[Records from a data source]
□ □ □ □ □

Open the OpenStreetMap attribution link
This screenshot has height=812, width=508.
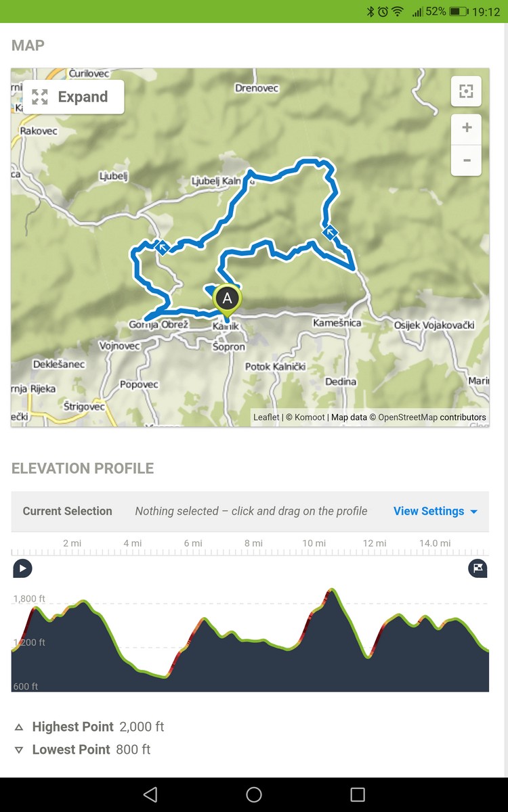tap(408, 418)
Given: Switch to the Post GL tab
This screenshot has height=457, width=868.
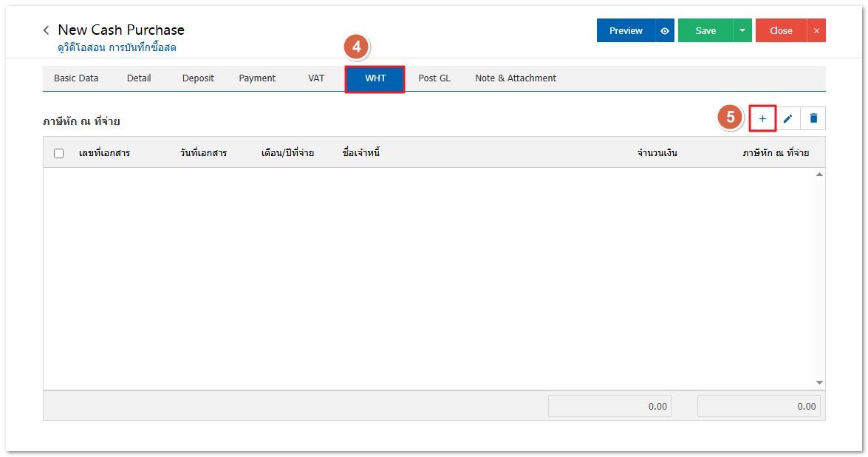Looking at the screenshot, I should (434, 78).
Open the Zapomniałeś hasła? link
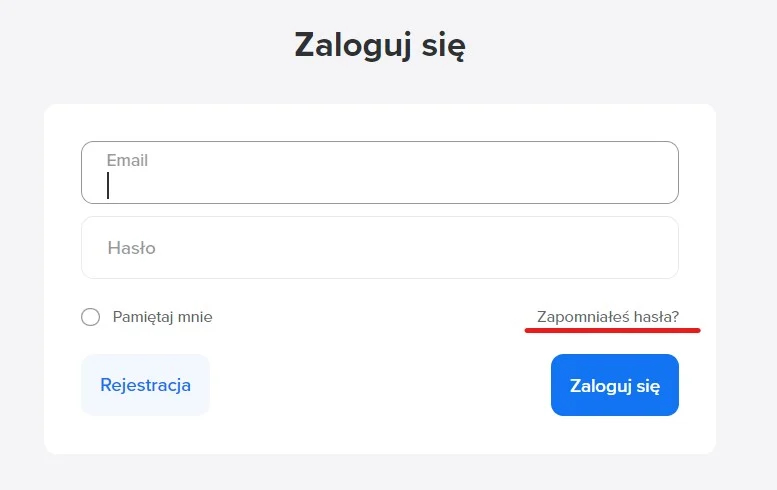This screenshot has height=490, width=777. point(608,317)
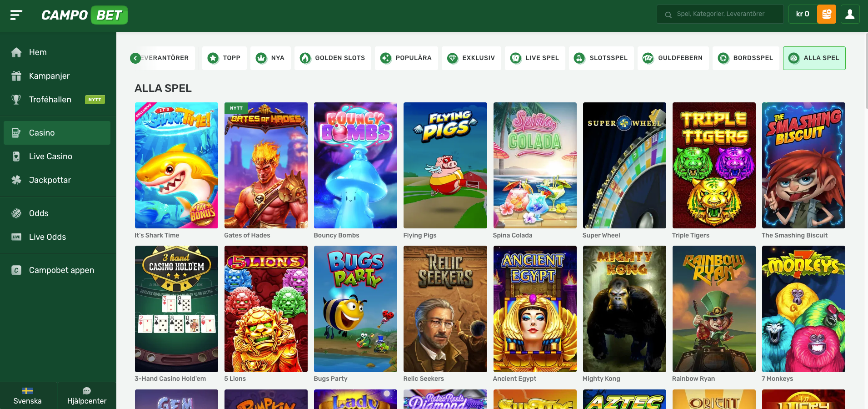
Task: Click the Campobet appen icon
Action: click(x=16, y=270)
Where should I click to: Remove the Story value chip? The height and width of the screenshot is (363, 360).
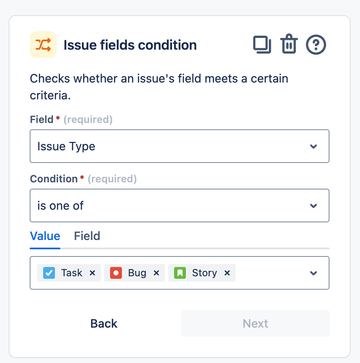pyautogui.click(x=227, y=273)
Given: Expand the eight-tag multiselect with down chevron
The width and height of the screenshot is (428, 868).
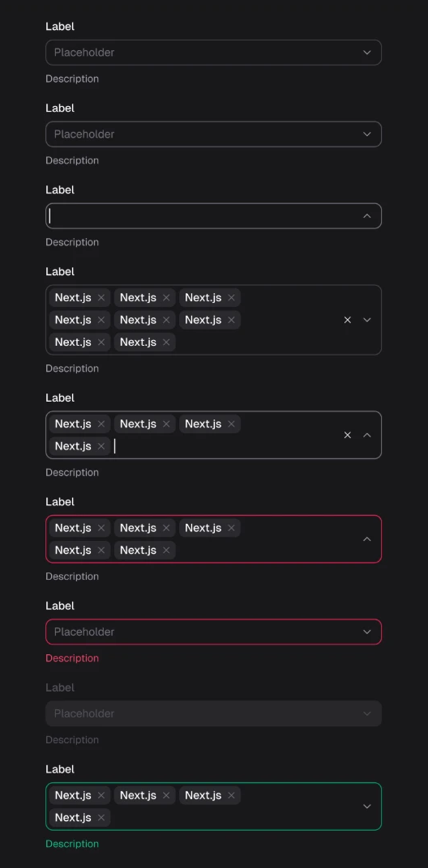Looking at the screenshot, I should (367, 320).
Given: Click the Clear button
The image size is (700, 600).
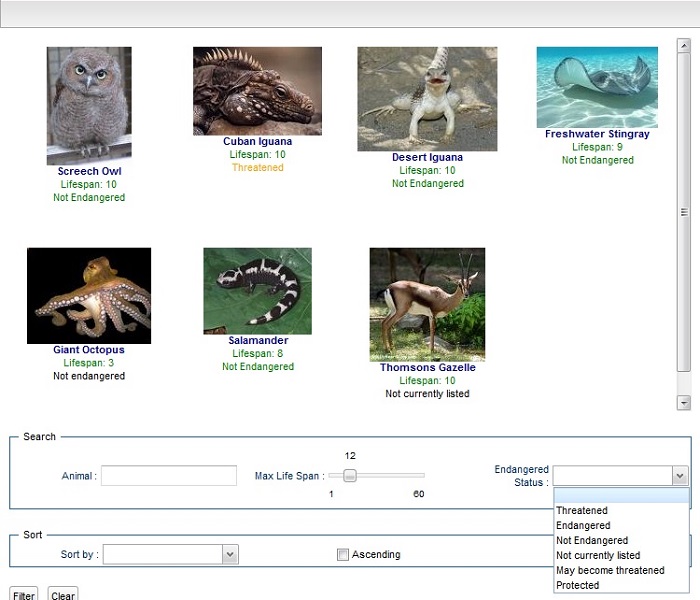Looking at the screenshot, I should (62, 594).
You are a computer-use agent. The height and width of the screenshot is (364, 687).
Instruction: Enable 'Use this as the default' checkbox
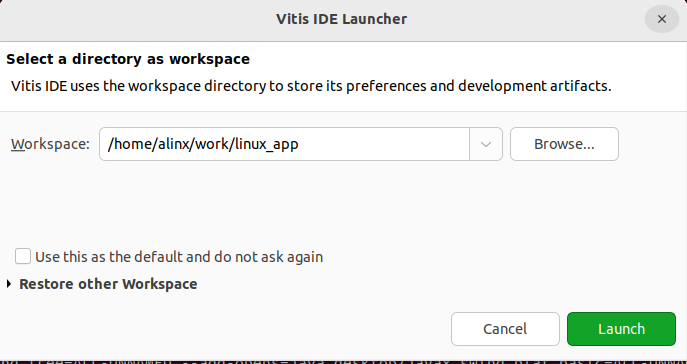coord(23,256)
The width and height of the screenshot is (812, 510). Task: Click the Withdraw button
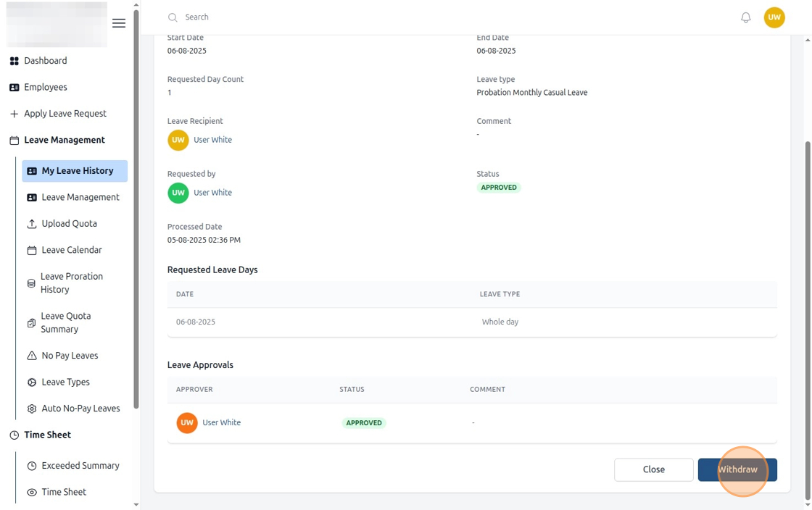(737, 469)
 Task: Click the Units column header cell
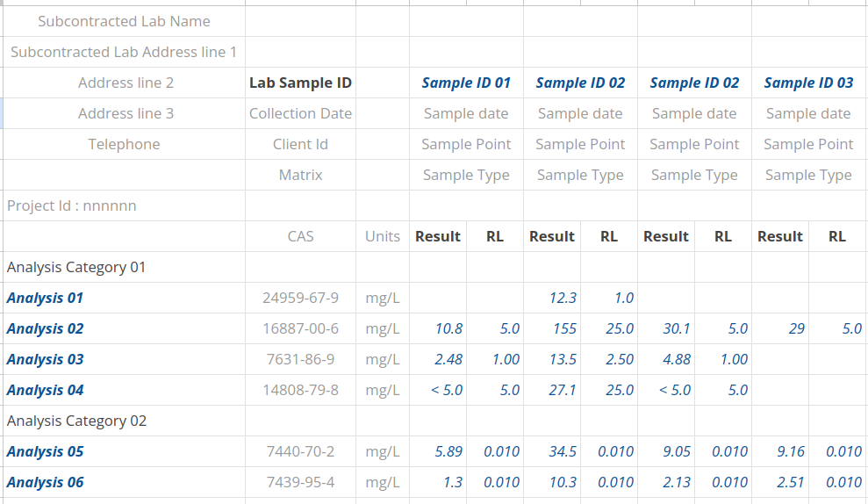pos(383,236)
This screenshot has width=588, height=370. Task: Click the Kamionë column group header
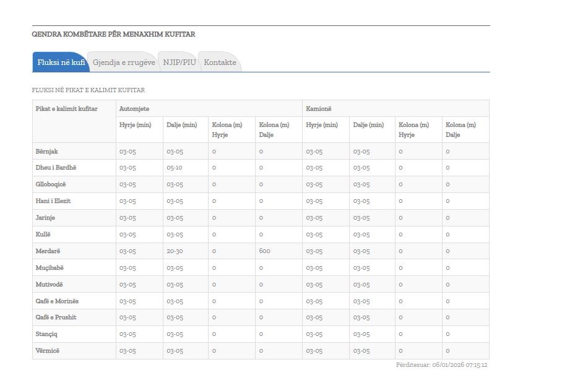point(319,109)
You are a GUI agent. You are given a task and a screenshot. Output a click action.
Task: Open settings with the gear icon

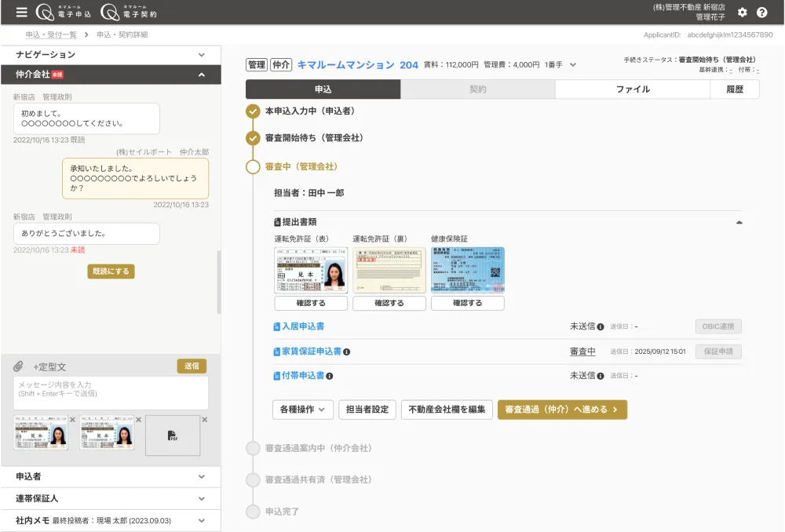[x=743, y=13]
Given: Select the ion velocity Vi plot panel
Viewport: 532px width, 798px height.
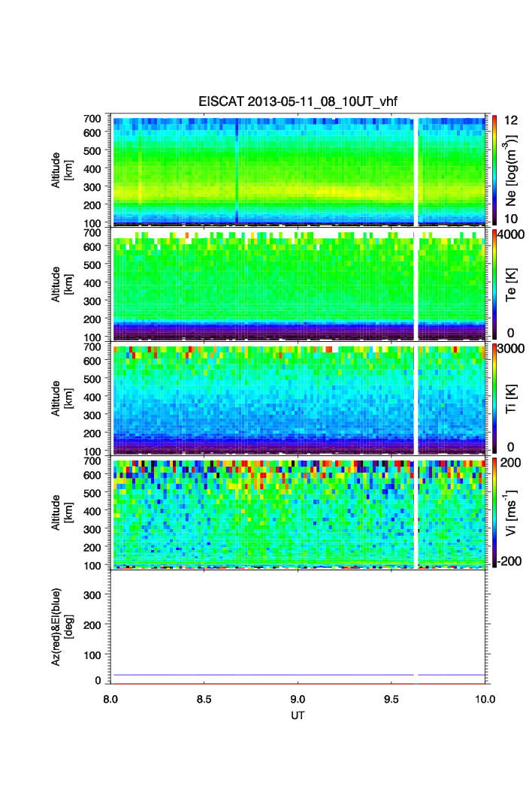Looking at the screenshot, I should coord(263,512).
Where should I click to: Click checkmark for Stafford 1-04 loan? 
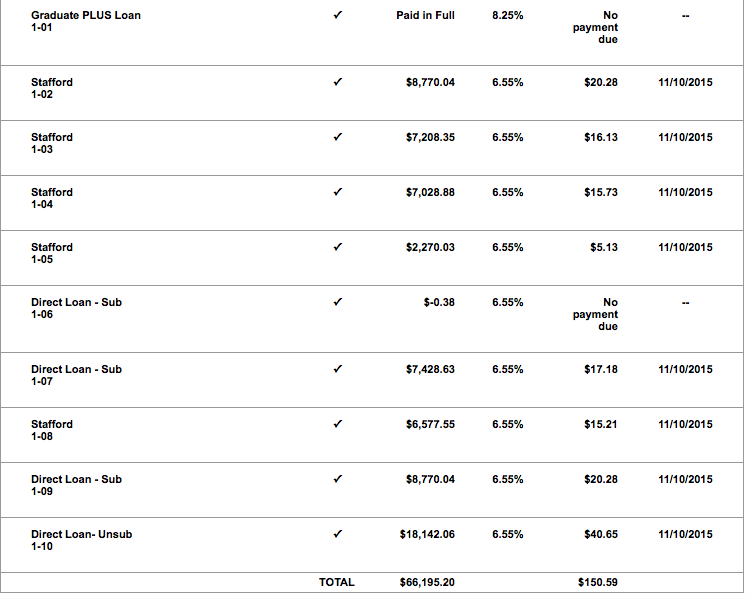point(338,192)
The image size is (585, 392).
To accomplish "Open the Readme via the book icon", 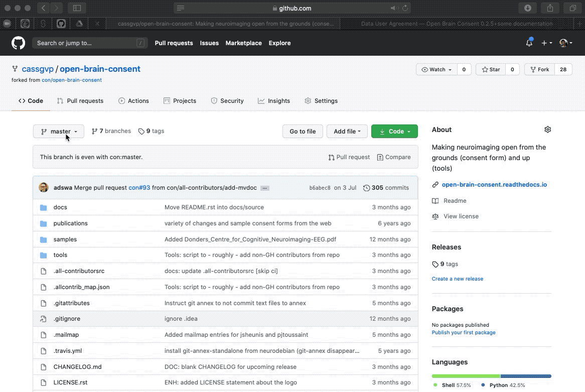I will [x=436, y=201].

□ □ □ □ □

AIM OF THE EXERCISE ->
Filter the entries above and keep only the lines with the word "agent".

EXERCISE ANSWER ->
You are a computer-use agent. The height and width of the screenshot is (364, 687).
You are a GUI agent. You are given a task and a screenshot. Output a click action.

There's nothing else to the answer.